People with Disabilities: Access to Services Debate
Full Debate: Read Full DebateBaroness Browning
Main Page: Baroness Browning (Conservative - Life peer)Department Debates - View all Baroness Browning's debates with the Department for Work and Pensions
(4 months, 3 weeks ago)
Lords ChamberMy Lords, I congratulate the noble Baroness, Lady Hughes of Stretford, on bringing this important debate to the Floor of the House today. I declare my interests, both in the register and as having close relatives who are in receipt of disability benefits and for whom I have some responsibility.
Today, I will focus on disability benefits. I am of course aware of the current consultation on PIP, which I will respond to in writing, in respect of those on the autism spectrum with learning disabilities and with mental health issues. However, I want to put on the record my ongoing concerns about the process of claiming disability benefits, the ethos surrounding the system, and the impact this can have on people, many of them already vulnerable.
These are some of the problems they face. There are lengthy forms, exceeding 20 or 30 pages, which put many people off applying in the first place. Many need help to fill them in, and there are often time limits, so finding that help becomes a pressure. Then there is the ability of the DWP to have applications assessed by qualified people with a working knowledge of the medical conditions they are assessing. It is dire. Do not take my word for it: as we have heard, the appeal rate for PIP is 70%—that is 70% granted on appeal. Only last year, a form that I assisted with was rejected. We asked for reconsideration, and when it came back, having been reconsidered, it had been awarded at an enhanced rate. What the person who looked at it in the first place was thinking about, I really do not know.

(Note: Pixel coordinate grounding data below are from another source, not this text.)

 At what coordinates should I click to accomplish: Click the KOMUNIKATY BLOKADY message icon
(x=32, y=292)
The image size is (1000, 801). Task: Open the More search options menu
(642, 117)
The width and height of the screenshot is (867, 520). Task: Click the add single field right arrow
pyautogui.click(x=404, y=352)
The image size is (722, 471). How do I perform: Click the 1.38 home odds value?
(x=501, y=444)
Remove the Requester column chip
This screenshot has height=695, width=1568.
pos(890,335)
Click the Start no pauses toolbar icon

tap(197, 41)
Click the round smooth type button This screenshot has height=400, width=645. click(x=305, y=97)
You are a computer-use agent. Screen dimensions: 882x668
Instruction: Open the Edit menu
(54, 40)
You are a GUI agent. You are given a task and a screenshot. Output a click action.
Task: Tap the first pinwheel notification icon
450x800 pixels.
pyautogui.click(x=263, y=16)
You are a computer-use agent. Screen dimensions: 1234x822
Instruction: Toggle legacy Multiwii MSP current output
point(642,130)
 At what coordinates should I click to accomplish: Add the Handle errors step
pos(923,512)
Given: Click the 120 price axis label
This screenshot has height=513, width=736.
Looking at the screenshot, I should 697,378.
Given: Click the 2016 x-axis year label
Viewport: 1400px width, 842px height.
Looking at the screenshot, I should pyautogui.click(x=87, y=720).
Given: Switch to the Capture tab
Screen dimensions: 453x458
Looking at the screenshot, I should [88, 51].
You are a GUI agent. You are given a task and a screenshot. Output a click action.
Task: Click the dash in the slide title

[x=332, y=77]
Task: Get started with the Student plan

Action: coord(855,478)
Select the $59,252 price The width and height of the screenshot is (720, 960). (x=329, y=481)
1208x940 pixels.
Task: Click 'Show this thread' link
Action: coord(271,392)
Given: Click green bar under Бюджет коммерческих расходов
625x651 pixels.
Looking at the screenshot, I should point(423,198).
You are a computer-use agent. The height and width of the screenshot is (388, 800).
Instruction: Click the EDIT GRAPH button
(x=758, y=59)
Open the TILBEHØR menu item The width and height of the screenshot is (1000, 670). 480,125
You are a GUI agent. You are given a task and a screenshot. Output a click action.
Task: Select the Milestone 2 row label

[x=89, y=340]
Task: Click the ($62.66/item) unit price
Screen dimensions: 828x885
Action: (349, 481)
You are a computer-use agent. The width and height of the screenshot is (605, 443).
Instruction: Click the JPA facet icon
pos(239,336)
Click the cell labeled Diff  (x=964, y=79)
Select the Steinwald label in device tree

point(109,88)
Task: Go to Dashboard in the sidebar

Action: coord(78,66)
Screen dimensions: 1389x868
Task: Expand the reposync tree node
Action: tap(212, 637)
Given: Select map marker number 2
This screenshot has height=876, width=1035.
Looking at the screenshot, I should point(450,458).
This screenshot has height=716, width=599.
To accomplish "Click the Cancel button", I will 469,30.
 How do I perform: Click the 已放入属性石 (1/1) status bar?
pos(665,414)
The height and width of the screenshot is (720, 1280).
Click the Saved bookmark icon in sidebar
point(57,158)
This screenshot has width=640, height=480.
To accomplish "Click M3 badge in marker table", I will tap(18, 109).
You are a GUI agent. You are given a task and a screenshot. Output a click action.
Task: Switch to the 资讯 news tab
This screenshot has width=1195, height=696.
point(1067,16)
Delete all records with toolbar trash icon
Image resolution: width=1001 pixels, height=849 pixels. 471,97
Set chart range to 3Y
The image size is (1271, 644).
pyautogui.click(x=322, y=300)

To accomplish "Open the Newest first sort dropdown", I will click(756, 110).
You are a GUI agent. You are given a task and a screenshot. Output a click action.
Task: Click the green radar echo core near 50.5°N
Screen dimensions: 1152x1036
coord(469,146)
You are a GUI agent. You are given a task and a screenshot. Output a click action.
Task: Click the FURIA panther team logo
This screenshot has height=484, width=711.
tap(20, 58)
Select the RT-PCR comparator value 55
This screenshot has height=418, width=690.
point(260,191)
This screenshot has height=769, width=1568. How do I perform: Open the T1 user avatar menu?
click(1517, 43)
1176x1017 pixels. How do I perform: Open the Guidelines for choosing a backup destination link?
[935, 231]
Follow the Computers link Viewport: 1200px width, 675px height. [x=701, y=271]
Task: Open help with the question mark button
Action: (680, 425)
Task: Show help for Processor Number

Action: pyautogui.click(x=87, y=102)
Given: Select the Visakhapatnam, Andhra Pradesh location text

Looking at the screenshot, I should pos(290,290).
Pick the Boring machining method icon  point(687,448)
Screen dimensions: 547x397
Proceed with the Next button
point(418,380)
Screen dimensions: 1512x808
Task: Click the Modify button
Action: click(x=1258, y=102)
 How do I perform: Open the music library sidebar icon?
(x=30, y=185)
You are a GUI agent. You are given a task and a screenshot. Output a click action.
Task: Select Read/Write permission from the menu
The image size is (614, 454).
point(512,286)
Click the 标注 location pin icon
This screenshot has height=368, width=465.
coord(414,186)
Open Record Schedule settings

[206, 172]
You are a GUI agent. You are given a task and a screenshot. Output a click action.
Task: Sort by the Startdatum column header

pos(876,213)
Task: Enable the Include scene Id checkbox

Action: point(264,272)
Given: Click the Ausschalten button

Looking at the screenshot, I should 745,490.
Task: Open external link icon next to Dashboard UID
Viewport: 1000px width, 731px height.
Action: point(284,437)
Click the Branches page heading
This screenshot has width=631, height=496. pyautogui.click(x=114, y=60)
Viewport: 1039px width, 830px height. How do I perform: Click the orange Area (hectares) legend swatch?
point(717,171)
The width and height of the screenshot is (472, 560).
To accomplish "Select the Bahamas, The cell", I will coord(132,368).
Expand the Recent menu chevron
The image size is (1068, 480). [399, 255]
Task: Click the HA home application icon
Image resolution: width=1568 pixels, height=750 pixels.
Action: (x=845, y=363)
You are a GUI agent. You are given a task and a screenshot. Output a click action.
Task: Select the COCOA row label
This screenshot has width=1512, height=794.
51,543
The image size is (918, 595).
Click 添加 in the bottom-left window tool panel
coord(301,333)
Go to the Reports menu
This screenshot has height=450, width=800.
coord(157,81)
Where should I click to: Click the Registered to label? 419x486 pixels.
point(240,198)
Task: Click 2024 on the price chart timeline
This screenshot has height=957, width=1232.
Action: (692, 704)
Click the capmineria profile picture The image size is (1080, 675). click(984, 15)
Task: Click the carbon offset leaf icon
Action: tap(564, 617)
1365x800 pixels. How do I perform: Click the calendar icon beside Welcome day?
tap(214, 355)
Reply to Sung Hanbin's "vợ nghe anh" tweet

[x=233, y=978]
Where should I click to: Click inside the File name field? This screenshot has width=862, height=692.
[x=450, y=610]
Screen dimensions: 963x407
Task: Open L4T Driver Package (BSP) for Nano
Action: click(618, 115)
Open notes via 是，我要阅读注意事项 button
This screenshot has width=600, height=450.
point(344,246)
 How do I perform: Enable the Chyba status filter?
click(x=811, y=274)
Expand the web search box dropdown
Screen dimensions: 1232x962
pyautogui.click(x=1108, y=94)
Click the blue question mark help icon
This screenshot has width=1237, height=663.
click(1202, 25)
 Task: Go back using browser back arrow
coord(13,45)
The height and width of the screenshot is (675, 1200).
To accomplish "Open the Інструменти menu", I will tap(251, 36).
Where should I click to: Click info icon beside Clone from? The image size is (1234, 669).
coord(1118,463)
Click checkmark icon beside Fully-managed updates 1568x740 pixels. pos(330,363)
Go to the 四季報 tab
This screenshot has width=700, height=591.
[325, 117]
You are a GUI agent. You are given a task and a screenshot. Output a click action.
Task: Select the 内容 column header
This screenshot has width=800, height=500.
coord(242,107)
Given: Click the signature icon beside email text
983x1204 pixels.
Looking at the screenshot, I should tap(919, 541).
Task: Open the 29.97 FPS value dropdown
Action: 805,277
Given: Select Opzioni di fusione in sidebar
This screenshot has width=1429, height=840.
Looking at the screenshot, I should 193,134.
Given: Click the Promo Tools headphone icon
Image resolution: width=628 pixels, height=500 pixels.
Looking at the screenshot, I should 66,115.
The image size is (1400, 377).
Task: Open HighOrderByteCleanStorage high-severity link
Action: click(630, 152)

The questions are geared mainly to narrowly defined physical conditions, with each question scoring points, leaving out the complexities of autism, mental health and learning disabilities and giving few opportunities for people to explain in any detail how their lives are affected. They lose on points. This arbitrary points system is not flexible to take account of fluctuating conditions, good days and bad days, or degeneration. Complex conditions involving more than one disability do not stand a chance.
Despite paper forms, there is a presumption that applicants will then communicate via the internet or phone. Some will, but not everybody. I know several people on the autism spectrum for whom making a phone call to a stranger, or receiving one, is quite traumatic. There are long waiting periods, often without any money at all, and there is a problem with answering letters, even signed-for ones. We have heard that even children and young people starting cancer treatment can wait in excess of 20 weeks without any money at all.
All this builds anxiety and stress. It should be remembered that this is disability, not capability for work. PIP, for example, is a benefit that applies to people who are in work as well as those who are not. We are talking about disability, but somehow the debate seems to have moved to whether people are capable for work. I do not know quite where that has come from.
It is a given that many unemployed disabled people would like to work, and I support any initiative that supports that, but disability brings with it myriad extra costs, even for people who are working, and this whole process brings such a level of anxiety and distress. It is time the whole process was reformed. In doing so, the DWP should be as concerned about safeguarding the health—particularly the mental health—of claimants as it is about assessing them. I say that because even the very process of engaging in the benefits system can result in extreme outcomes.
I pay tribute to a former colleague of ours in this House, Lord Newton, Tony Newton, who was also a colleague in mine in another place. He got up out of his hospital bed to come here and speak on this subject. I also pay tribute to the much-missed late Lord Field, Frank Field, whom again I served with in both Houses. He was a champion in this area. On 25 September 2019, he tabled this Written Question in the House of Commons:
“To ask the Secretary of State for Work and Pensions, how many inquests relating to benefits claimants who have ended their life by suicide her Department has submitted evidence to since 2013; and in how many inquests it was ruled that the policies of her Department were partly responsible for the deceased person’s state of mind”.
Noble Lords will be familiar with the reply from the Department for Work and Pensions:
“Unfortunately, the information requested is not held centrally and is therefore unavailable without incurring a disproportionate cost”.
Frank—being Frank—then approached the National Audit Office and asked it to investigate what was going on with the suicide rate among benefit claimants.
As a result of a report by the Comptroller and Auditor-General, some progress was made at the DWP. I reassure my noble friend that I am aware that it has made progress, but the point is this: in what other area of disability would anybody or any department—least of all a government department—have to collate information about suicide rates that resulted from their own activities? That surely is unacceptable and I say to my noble friend: I know that the Government want to modernise the benefits system for disability, but it requires absolute root and branch reform.